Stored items
________________
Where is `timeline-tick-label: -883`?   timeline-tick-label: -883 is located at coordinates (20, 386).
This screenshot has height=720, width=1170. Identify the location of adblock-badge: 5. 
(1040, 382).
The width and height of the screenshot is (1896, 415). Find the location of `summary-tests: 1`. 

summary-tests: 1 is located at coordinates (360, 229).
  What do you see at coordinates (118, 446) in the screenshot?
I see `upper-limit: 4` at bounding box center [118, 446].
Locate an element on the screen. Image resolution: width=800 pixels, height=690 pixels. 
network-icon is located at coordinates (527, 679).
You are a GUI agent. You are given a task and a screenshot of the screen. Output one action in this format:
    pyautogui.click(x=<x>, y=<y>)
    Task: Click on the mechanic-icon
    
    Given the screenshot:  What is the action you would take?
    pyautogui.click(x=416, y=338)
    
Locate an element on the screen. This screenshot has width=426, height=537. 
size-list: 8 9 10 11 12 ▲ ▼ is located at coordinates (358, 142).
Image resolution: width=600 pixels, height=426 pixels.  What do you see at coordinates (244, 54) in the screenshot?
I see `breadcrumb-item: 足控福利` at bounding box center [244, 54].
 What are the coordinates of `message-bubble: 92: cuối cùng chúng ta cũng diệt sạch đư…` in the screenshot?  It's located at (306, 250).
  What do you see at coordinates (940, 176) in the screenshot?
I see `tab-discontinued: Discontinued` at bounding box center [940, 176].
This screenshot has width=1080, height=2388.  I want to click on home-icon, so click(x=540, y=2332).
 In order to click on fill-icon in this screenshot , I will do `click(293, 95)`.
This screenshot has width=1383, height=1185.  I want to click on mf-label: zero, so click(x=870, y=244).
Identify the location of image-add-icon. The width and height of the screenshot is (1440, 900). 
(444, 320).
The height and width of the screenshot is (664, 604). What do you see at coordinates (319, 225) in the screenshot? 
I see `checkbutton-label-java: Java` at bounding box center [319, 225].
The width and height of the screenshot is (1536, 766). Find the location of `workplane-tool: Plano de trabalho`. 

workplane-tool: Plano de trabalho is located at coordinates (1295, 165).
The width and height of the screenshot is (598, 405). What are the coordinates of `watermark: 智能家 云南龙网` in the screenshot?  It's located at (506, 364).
________________
■ **JOB**
Copy every one of the rows above word for word, keeping each line as it appears.

■ **EXERCISE OUTPUT**
Where is `timeline-tick-label: -883`?   timeline-tick-label: -883 is located at coordinates (20, 386).
This screenshot has height=720, width=1170. Identify the location of adblock-badge: 5. 
(1040, 382).
The width and height of the screenshot is (1896, 415). Find the location of `summary-tests: 1`. 

summary-tests: 1 is located at coordinates (360, 229).
  What do you see at coordinates (118, 446) in the screenshot?
I see `upper-limit: 4` at bounding box center [118, 446].
Locate an element on the screen. Image resolution: width=800 pixels, height=690 pixels. 
network-icon is located at coordinates (527, 679).
You are a GUI agent. You are given a task and a screenshot of the screen. Output one action in this format:
    pyautogui.click(x=<x>, y=<y>)
    Task: Click on the mechanic-icon
    
    Given the screenshot:  What is the action you would take?
    pyautogui.click(x=416, y=338)
    
Locate an element on the screen. This screenshot has width=426, height=537. 
size-list: 8 9 10 11 12 ▲ ▼ is located at coordinates (358, 142).
Image resolution: width=600 pixels, height=426 pixels.  What do you see at coordinates (244, 54) in the screenshot?
I see `breadcrumb-item: 足控福利` at bounding box center [244, 54].
 What are the coordinates of `message-bubble: 92: cuối cùng chúng ta cũng diệt sạch đư…` in the screenshot?  It's located at (306, 250).
  What do you see at coordinates (940, 176) in the screenshot?
I see `tab-discontinued: Discontinued` at bounding box center [940, 176].
This screenshot has width=1080, height=2388.  I want to click on home-icon, so click(x=540, y=2332).
 In order to click on fill-icon in this screenshot , I will do `click(293, 95)`.
This screenshot has width=1383, height=1185.  I want to click on mf-label: zero, so click(x=870, y=244).
Identify the location of image-add-icon. The width and height of the screenshot is (1440, 900). 
(444, 320).
The height and width of the screenshot is (664, 604). What do you see at coordinates (319, 225) in the screenshot? 
I see `checkbutton-label-java: Java` at bounding box center [319, 225].
The width and height of the screenshot is (1536, 766). Find the location of `workplane-tool: Plano de trabalho`. 

workplane-tool: Plano de trabalho is located at coordinates (1295, 165).
The width and height of the screenshot is (598, 405). What are the coordinates of `watermark: 智能家 云南龙网` in the screenshot?  It's located at (506, 364).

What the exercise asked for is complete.